Alih-alih mendapat tambahan pajak, seorang pegawai Direktorat Jenderal Pajak yang mengetahui kasus ini mengatakan putusan PK Asian Agri justru menimbulkan kerugian negara. Karena memenangi gugatan, pemerintah harus mengembalikan uang Rp 1,9 triliun yang sudah disetor Asian Agri saat persidangan berjalan.
Nilai pengembalian berubah menjadi Rp 2,8 triliun. Undang-Undang mengamanatkan pengembalian uang harus disertai dengan bunga. Artinya, Asian Agri mendapat untung hampir Rp 1 triliun dalam perkara ini. Pengembalian uang masih tertahan karena Ditjen Pajak melawan PK dengan mendaftarkan lagi permohonan PK ke MA.

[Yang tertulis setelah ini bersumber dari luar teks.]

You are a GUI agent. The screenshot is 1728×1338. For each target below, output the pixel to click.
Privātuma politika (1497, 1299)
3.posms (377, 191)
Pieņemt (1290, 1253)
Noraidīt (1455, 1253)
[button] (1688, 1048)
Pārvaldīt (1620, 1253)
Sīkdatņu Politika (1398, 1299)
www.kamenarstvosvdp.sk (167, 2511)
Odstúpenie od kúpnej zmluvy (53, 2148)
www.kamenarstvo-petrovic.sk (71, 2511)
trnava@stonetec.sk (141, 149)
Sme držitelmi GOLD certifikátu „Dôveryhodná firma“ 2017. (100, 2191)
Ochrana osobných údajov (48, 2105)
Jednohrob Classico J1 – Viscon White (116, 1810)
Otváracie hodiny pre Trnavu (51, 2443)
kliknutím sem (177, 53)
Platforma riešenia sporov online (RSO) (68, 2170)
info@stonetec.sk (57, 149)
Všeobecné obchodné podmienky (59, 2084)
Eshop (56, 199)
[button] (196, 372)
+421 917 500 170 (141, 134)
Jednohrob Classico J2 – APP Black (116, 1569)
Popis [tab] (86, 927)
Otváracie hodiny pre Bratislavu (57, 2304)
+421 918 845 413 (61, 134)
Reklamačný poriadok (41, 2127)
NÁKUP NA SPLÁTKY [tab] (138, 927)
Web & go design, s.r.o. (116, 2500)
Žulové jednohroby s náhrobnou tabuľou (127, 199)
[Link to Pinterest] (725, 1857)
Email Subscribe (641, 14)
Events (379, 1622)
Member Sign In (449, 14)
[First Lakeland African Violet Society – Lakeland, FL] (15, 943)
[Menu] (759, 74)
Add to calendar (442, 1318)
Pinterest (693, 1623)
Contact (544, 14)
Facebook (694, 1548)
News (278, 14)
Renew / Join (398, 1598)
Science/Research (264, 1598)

Menteri Keuangan Sri Mulyani tak merespons permohonan wawancara Tempo terkait dengan gugatan itu. Direktur Penyuluhan, Pelayanan, dan Hubungan Masyarakat Direktorat Jenderal Pajak Hestu Yoga Saksama pun enggan mengomentari upaya hukum PK yang tengah diajukan pihaknya. Ia mengaku terikat dengan sumpah jabatan yang melarang pemberian informasi terkait dengan wajib pajak. “Silakan ikuti proses pengadilan dan putusannya nanti,” katanya.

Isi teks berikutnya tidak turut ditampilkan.